** Opening PASSAGE PROVIDED block **

I probably have more recipes for pizza than any other single dish. I am, after all, a Chicagoan. Furthermore, pizza is universally popular, great for vegetarians and omnivores alike, cheap, and always welcome with children and adults.
This recipe started with Pam Anderson’s dough from The Perfect Recipe but I have incorporated toppings and other tweaks enough to now call it my own.
The part of pizza-making that I find the most challenging is shaping the dough. If you haven’t let it rest enough it springs back maddeningly as you try to stretch it into shape. Often it remains stubbornly thick around the edges while parts of the middle wear thin and form holes. You could have a truly regrettable kitchen tantrum over pizza dough. I’m not speaking from personal experience of course, just speculating. Some of you may be less emotionally stable than I am.
This recipe produces one of the easier crusts I’ve worked with and I hope it will be the same for you.
Pizza by Kate
Adapted from The Perfect Recipe
Makes 2 14-inch pizzas
Printable version
For the dough:
1 envelope (2-1/4 teaspoons) rapid-rise yeast
2 tablespoons olive oil
4 cups bread flour
1-1/2 teaspoons salt
Tomato sauce:
2 garlic cloves
I 28-oz. can diced or whole peeled tomatoes
2 tablespoons olive oil
3/4 teaspoon salt
Topping:
10 oz. fresh mozzarella, sliced
1/4 cup parmesan cheese
1/2 cup fresh basil, shredded
2 tablespoons olive oil
kosher salt
Sprinkle yeast over 1/2 cup warm (about 90-degrees) water and let sit until yeast dissolves and swells, 5-10 minutes. Add 1 cup cool tap water and olive oil to yeast mixture. Meanwhile, pulse flour and salt in a food processor. Add yeast mixture to flour and pulse to form a rough ball. (If a ball does not readily form, add more water, 1 teaspoon at a time.) Continue to process until dough is smooth and satiny, about 30 seconds longer.

** Closing PASSAGE PROVIDED block **

WRITTEN TASK A: In the pizza recipe, why does the writer find shaping the dough the hardest part? Answer in one to three sentences.
WRITTEN TASK B: Pick up the pizza recipe after its last step and carry it further.
The material that comes next isn't needed.

** Opening DATA BELOW block **

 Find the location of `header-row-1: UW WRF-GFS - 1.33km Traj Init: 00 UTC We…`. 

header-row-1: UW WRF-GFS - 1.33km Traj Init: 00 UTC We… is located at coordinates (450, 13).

** Closing DATA BELOW block **

EXERCISE OUTPUT A: If the dough hasn't rested enough, it springs back as you try to stretch it into shape. It also often stays thick around the edges while parts of the middle wear thin and form holes.

EXERCISE OUTPUT B:
Turn dough out onto a lightly floured work surface and knead for a few seconds. Place in a lightly oiled container and cover with lid or plastic wrap. Let rise until doubled in size, about 2 hours. (If you’re in a hurry, place dough in an oven that has been brought to 200-degrees and turned off. Let rise for 1 hour.)
At least 1/2 hour before baking, adjust oven rack to lowest position and place a pizza stone on the rack. Preheat oven to 450-degrees.
Meanwhile, with food processor running, drop garlic cloves through feed tube and mince. Add tomatoes, olive oil and salt and pulse until a chunky sauce is formed.
Transfer dough to a lightly floured work surface. Using a bench scraper or knife, divide in half. Keeping one half covered, flatten other dough ball into a disk. Working along the edges, use fingers to spread dough, turning continually, until it is 12-14″ in diameter.
Transfer dough to a floured pizza peel and top with enough sauce to cover (do not put too much sauce on or dough will become soggy.) Shake peel a little to make sure dough is loose, then slide it onto the pizza stone. Bake for 7-8 minutes. Remove pizza from the oven, add cheeses, return to oven to bake an additional 3-4 minutes. Remove and place on a layer of newspaper (it’s cheap, available, and keeps dough from steaming on the countertop and getting soggy). Sprinkle basil, a pinch of kosher salt and 1 tablespoon of olive oil evenly over pizza. Repeat with remaining dough ball. Slice and serve.
I have a few years of experience with baking all sorts of semi-complicated breads, but somehow my most epic kitchen tantrums have happened while trying to shape pizza dough. I’ve given up, which is just as well because my husband is a NY pizza snob and is more than fine with only having it when we go out (to one of the two Yankee-approved pizza places in all of Atlanta…) You make it look tempting to try again, though.
I’m with you Laura, it can be extremely frustrating. I think it’s the bread flour in this recipe that makes it a little easier. I still had some very thin spots but now I just live with them.
Hope you give it a try!
P.s. I can, and had, made classic Chicago deep-dish but, like your husband, most of the time I’d rather just go out and get the real deal.
Kate, I don’t have a peel or a pizza stone – can I still make this? It’s a perfect snow day activity!
Well, you can definitely get away without the peel. You could use the back side of a cookie sheet. The stone is tricker. But why not try it? I think what will happen is that the crust will not crisp-up ideally but so what? It’s still yummy bread, cheese and tomatoes!
Good luck!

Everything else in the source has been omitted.